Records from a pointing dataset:

'''

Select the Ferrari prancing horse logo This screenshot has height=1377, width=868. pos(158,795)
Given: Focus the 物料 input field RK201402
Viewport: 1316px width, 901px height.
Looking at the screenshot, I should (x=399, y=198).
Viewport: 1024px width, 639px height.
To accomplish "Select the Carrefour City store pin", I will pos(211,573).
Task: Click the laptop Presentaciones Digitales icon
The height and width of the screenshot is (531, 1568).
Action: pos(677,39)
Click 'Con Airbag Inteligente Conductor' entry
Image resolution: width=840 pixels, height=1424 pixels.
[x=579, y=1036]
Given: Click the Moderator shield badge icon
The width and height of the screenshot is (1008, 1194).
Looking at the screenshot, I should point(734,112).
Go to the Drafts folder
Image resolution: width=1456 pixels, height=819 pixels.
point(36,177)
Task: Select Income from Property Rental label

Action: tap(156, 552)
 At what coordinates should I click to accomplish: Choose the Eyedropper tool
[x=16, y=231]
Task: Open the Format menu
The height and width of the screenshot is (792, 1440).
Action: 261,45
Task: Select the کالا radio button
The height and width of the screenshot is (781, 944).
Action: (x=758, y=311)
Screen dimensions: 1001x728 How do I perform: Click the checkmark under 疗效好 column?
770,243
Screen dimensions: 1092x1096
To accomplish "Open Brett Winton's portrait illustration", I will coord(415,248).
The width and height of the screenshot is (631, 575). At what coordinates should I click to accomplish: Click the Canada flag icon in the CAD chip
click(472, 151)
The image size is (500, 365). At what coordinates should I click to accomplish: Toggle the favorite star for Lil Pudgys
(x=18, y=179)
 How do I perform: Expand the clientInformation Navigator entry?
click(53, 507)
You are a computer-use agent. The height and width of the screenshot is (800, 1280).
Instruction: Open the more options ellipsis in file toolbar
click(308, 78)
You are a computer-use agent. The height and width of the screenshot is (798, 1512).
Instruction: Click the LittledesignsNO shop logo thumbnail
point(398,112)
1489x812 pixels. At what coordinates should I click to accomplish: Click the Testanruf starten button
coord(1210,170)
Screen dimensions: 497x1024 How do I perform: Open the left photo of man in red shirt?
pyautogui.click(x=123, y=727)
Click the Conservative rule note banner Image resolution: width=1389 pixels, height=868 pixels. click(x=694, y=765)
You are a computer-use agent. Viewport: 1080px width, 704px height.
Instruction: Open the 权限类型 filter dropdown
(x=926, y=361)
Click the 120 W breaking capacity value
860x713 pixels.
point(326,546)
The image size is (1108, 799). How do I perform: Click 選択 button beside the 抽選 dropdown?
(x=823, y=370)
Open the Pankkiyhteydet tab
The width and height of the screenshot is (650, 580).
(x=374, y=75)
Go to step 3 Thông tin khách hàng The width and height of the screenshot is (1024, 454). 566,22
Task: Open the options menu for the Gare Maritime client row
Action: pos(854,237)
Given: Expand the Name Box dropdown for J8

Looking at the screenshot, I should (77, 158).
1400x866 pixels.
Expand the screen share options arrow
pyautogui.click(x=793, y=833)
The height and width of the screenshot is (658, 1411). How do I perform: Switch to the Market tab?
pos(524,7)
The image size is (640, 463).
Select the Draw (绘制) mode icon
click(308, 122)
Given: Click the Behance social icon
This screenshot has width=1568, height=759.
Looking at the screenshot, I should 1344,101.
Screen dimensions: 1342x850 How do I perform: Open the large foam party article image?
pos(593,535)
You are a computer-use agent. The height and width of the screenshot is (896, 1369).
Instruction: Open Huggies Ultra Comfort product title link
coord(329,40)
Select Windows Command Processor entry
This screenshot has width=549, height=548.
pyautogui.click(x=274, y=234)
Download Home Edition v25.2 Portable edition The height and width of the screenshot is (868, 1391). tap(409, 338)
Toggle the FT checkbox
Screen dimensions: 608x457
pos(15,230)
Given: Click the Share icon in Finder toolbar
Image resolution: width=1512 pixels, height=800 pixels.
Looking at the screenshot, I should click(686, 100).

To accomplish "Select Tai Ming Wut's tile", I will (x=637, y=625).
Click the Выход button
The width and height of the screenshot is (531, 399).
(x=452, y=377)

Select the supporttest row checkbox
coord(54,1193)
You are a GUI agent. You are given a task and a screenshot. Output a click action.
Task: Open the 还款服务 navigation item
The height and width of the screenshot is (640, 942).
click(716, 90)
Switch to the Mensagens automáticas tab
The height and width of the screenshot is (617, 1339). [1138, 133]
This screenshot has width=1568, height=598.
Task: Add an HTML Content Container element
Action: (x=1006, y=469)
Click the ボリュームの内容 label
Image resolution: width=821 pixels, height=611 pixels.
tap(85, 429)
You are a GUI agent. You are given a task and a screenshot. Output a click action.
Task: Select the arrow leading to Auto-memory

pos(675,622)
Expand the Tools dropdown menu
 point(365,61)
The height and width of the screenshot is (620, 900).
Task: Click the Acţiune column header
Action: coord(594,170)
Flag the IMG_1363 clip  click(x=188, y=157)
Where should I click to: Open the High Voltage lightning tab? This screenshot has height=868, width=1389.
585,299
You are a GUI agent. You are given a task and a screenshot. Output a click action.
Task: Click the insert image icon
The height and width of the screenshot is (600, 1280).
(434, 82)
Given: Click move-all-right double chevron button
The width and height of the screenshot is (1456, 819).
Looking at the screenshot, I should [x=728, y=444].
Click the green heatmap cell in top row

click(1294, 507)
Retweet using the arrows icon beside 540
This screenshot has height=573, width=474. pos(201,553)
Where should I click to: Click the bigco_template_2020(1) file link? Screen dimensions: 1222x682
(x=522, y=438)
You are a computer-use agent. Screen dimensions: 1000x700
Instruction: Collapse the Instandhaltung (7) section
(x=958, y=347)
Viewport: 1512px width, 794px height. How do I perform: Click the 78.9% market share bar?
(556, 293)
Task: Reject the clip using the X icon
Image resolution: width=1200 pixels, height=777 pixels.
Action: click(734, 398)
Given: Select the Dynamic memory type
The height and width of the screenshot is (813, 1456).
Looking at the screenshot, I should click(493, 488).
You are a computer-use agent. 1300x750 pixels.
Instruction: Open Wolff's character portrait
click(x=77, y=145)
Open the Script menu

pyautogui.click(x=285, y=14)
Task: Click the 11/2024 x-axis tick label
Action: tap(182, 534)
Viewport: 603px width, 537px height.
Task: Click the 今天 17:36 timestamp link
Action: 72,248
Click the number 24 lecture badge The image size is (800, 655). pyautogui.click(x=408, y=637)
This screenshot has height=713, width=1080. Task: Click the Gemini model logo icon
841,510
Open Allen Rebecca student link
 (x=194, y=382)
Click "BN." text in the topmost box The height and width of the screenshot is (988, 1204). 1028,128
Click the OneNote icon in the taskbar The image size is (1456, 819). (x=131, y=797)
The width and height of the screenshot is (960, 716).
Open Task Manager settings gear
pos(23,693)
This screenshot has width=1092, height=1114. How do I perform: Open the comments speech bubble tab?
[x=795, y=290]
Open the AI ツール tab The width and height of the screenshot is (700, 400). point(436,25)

'''

◆ **INSTRUCTIONS TO FOLLOW**
Copy out all of the records above, reproducing every line without any change.

◆ **THE OUTPUT**
Select the Ferrari prancing horse logo This screenshot has height=1377, width=868. pos(158,795)
Given: Focus the 物料 input field RK201402
Viewport: 1316px width, 901px height.
Looking at the screenshot, I should (x=399, y=198).
Viewport: 1024px width, 639px height.
To accomplish "Select the Carrefour City store pin", I will pos(211,573).
Task: Click the laptop Presentaciones Digitales icon
The height and width of the screenshot is (531, 1568).
Action: pos(677,39)
Click 'Con Airbag Inteligente Conductor' entry
Image resolution: width=840 pixels, height=1424 pixels.
[x=579, y=1036]
Given: Click the Moderator shield badge icon
The width and height of the screenshot is (1008, 1194).
Looking at the screenshot, I should point(734,112).
Go to the Drafts folder
Image resolution: width=1456 pixels, height=819 pixels.
point(36,177)
Task: Select Income from Property Rental label

Action: tap(156, 552)
 At what coordinates should I click to accomplish: Choose the Eyedropper tool
[x=16, y=231]
Task: Open the Format menu
The height and width of the screenshot is (792, 1440).
Action: 261,45
Task: Select the کالا radio button
The height and width of the screenshot is (781, 944).
Action: (x=758, y=311)
Screen dimensions: 1001x728 How do I perform: Click the checkmark under 疗效好 column?
770,243
Screen dimensions: 1092x1096
To accomplish "Open Brett Winton's portrait illustration", I will coord(415,248).
The width and height of the screenshot is (631, 575). At what coordinates should I click to accomplish: Click the Canada flag icon in the CAD chip
click(472, 151)
The image size is (500, 365). At what coordinates should I click to accomplish: Toggle the favorite star for Lil Pudgys
(x=18, y=179)
 How do I perform: Expand the clientInformation Navigator entry?
click(53, 507)
You are a computer-use agent. The height and width of the screenshot is (800, 1280).
Instruction: Open the more options ellipsis in file toolbar
click(308, 78)
You are a computer-use agent. The height and width of the screenshot is (798, 1512).
Instruction: Click the LittledesignsNO shop logo thumbnail
point(398,112)
1489x812 pixels. At what coordinates should I click to accomplish: Click the Testanruf starten button
coord(1210,170)
Screen dimensions: 497x1024 How do I perform: Open the left photo of man in red shirt?
pyautogui.click(x=123, y=727)
Click the Conservative rule note banner Image resolution: width=1389 pixels, height=868 pixels. click(x=694, y=765)
You are a computer-use agent. Viewport: 1080px width, 704px height.
Instruction: Open the 权限类型 filter dropdown
(x=926, y=361)
Click the 120 W breaking capacity value
860x713 pixels.
point(326,546)
The image size is (1108, 799). How do I perform: Click 選択 button beside the 抽選 dropdown?
(x=823, y=370)
Open the Pankkiyhteydet tab
The width and height of the screenshot is (650, 580).
(x=374, y=75)
Go to step 3 Thông tin khách hàng The width and height of the screenshot is (1024, 454). 566,22
Task: Open the options menu for the Gare Maritime client row
Action: pos(854,237)
Given: Expand the Name Box dropdown for J8

Looking at the screenshot, I should (77, 158).
1400x866 pixels.
Expand the screen share options arrow
pyautogui.click(x=793, y=833)
The height and width of the screenshot is (658, 1411). How do I perform: Switch to the Market tab?
pos(524,7)
The image size is (640, 463).
Select the Draw (绘制) mode icon
click(308, 122)
Given: Click the Behance social icon
This screenshot has width=1568, height=759.
Looking at the screenshot, I should 1344,101.
Screen dimensions: 1342x850 How do I perform: Open the large foam party article image?
pos(593,535)
You are a computer-use agent. The height and width of the screenshot is (896, 1369).
Instruction: Open Huggies Ultra Comfort product title link
coord(329,40)
Select Windows Command Processor entry
This screenshot has width=549, height=548.
pyautogui.click(x=274, y=234)
Download Home Edition v25.2 Portable edition The height and width of the screenshot is (868, 1391). tap(409, 338)
Toggle the FT checkbox
Screen dimensions: 608x457
pos(15,230)
Given: Click the Share icon in Finder toolbar
Image resolution: width=1512 pixels, height=800 pixels.
Looking at the screenshot, I should click(686, 100).

To accomplish "Select Tai Ming Wut's tile", I will (x=637, y=625).
Click the Выход button
The width and height of the screenshot is (531, 399).
(x=452, y=377)

Select the supporttest row checkbox
coord(54,1193)
You are a GUI agent. You are given a task and a screenshot. Output a click action.
Task: Open the 还款服务 navigation item
The height and width of the screenshot is (640, 942).
click(716, 90)
Switch to the Mensagens automáticas tab
The height and width of the screenshot is (617, 1339). [1138, 133]
This screenshot has width=1568, height=598.
Task: Add an HTML Content Container element
Action: (x=1006, y=469)
Click the ボリュームの内容 label
Image resolution: width=821 pixels, height=611 pixels.
tap(85, 429)
You are a GUI agent. You are given a task and a screenshot. Output a click action.
Task: Select the arrow leading to Auto-memory

pos(675,622)
Expand the Tools dropdown menu
 point(365,61)
The height and width of the screenshot is (620, 900).
Task: Click the Acţiune column header
Action: coord(594,170)
Flag the IMG_1363 clip  click(x=188, y=157)
Where should I click to: Open the High Voltage lightning tab? This screenshot has height=868, width=1389.
585,299
You are a GUI agent. You are given a task and a screenshot. Output a click action.
Task: Click the insert image icon
The height and width of the screenshot is (600, 1280).
(434, 82)
Given: Click move-all-right double chevron button
The width and height of the screenshot is (1456, 819).
Looking at the screenshot, I should [x=728, y=444].
Click the green heatmap cell in top row

click(1294, 507)
Retweet using the arrows icon beside 540
This screenshot has height=573, width=474. pos(201,553)
Where should I click to: Click the bigco_template_2020(1) file link? Screen dimensions: 1222x682
(x=522, y=438)
You are a computer-use agent. Screen dimensions: 1000x700
Instruction: Collapse the Instandhaltung (7) section
(x=958, y=347)
Viewport: 1512px width, 794px height. How do I perform: Click the 78.9% market share bar?
(556, 293)
Task: Reject the clip using the X icon
Image resolution: width=1200 pixels, height=777 pixels.
Action: click(734, 398)
Given: Select the Dynamic memory type
The height and width of the screenshot is (813, 1456).
Looking at the screenshot, I should click(493, 488).
You are a computer-use agent. 1300x750 pixels.
Instruction: Open Wolff's character portrait
click(x=77, y=145)
Open the Script menu

pyautogui.click(x=285, y=14)
Task: Click the 11/2024 x-axis tick label
Action: tap(182, 534)
Viewport: 603px width, 537px height.
Task: Click the 今天 17:36 timestamp link
Action: 72,248
Click the number 24 lecture badge The image size is (800, 655). pyautogui.click(x=408, y=637)
This screenshot has height=713, width=1080. Task: Click the Gemini model logo icon
841,510
Open Allen Rebecca student link
 (x=194, y=382)
Click "BN." text in the topmost box The height and width of the screenshot is (988, 1204). 1028,128
Click the OneNote icon in the taskbar The image size is (1456, 819). (x=131, y=797)
The width and height of the screenshot is (960, 716).
Open Task Manager settings gear
pos(23,693)
This screenshot has width=1092, height=1114. How do I perform: Open the comments speech bubble tab?
[x=795, y=290]
Open the AI ツール tab The width and height of the screenshot is (700, 400). point(436,25)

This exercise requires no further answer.